Спустя полчаса контуры находки обозначились. Еще через полчаса перед нами во весь рост лежала красавица-авиабомба с кольцевым стабилизатором, располневшая от груза залитой в нее взрывчатки.
— Ни хрена себе! — протянул Вовка Краюшкин и постучал по темному корпусу черенком лопаты.
Собрать хворост для костра было несложно. Спустившись в овраг, мы набрали у туберкулезного диспансера использованные бинты. Вовка Краюшкин принес из дома банку краски.
Место находки от поселка отделял широкий овраг. На краю обрыва мы и отрыли окопчик. Было это метрах в пятидесяти от найденной бомбы. От окопчика к бомбе вела дорожка из бинтов, щедро облитых масляной краской. Мы залезли в окопчик, и Витька Калин картинно поджег бинты. Едко чадя, к костру из сухих веток, под которыми таилась бомба, побежала дорожка огня.

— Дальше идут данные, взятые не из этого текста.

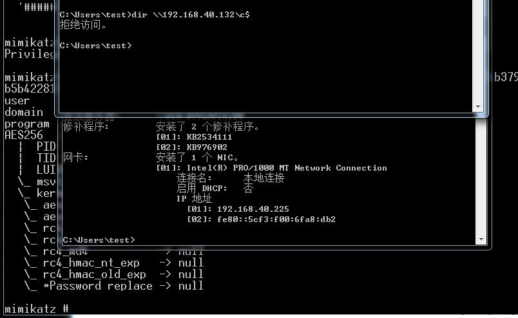The image size is (518, 318).
Task: Click the Intel(R) PRO/1000 MT Network Connection line
Action: click(x=271, y=168)
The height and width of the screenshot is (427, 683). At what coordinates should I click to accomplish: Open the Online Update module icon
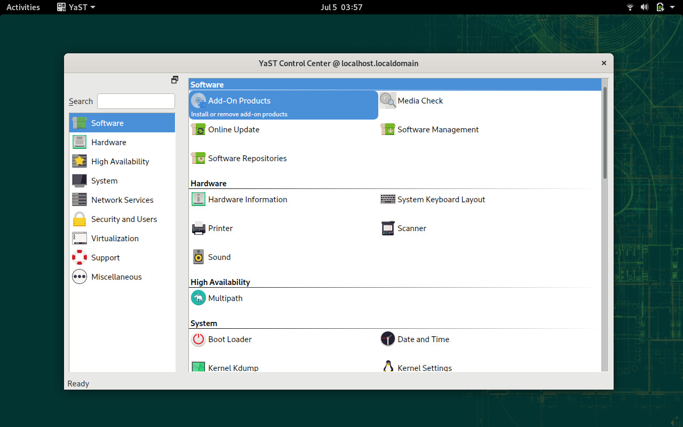click(198, 130)
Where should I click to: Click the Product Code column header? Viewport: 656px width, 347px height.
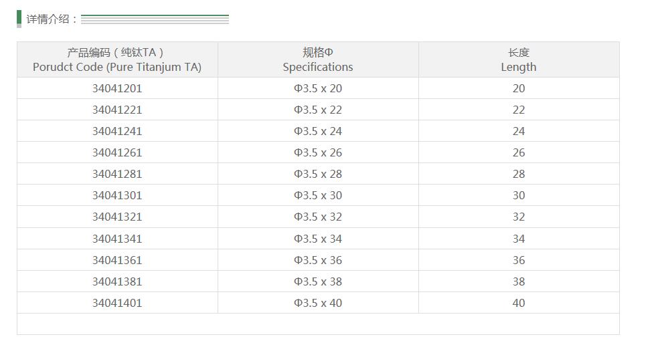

Мы присели на дно, глядя друг на друга.
Шло время. Взрыва не было.
— Погасло! — авторитетно сказал Калин.
— Бомба негодная, — возразил я.
Краюха промолчал.
— Пойду посмотрю, — промямлил Калин.
Мы его понимали. Вылезать из окопчика не было ни малейшего желания. Только сейчас мы вдруг подумали, что затеяли опасную игру.

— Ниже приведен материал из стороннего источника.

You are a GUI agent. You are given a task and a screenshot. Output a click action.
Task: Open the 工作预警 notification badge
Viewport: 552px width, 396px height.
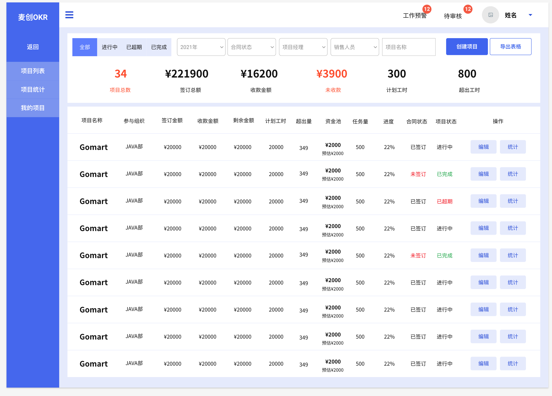[427, 9]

Калин встал и взялся за край окопа, намереваясь подтянуться и выбраться наружу.
И тут бомба сработала.
Одуревшие от страха, полуоглохшие, перепуганные, измазанные пылью и копотью, мы стояли в окопчике. Задняя стенка обвалилась, мы едва удерживались над пятнадцатиметровой бездной, на дне которой голубела вода. Пахло жженой пластмассой. Так пахла смерть.
— Ну, мы и мудилы! — сказал Краюха.
Выбравшись наружу, мы отдышались и поняли, что чудом остались в живых. Воронка от бомбы едва не дотянулась от окопа, земля казалась взрыхленной.
— Погнали? — хмуро сказал Калин.
И мы побрели в поселок — три случайно несостоявшихся покойника, которым предстояла своя судьба: два будущих рецидивиста и будущий милиционер. Это только кажется, что мы выбираем дороги. Просто время смотрит на своих детей и со вздохом отправляет их — каждого в свой путь, раз уж судьба распорядилась и отвела им больше жизни, чем предполагалось по странному сценарию, который пишется неведомо где и неведомо кем.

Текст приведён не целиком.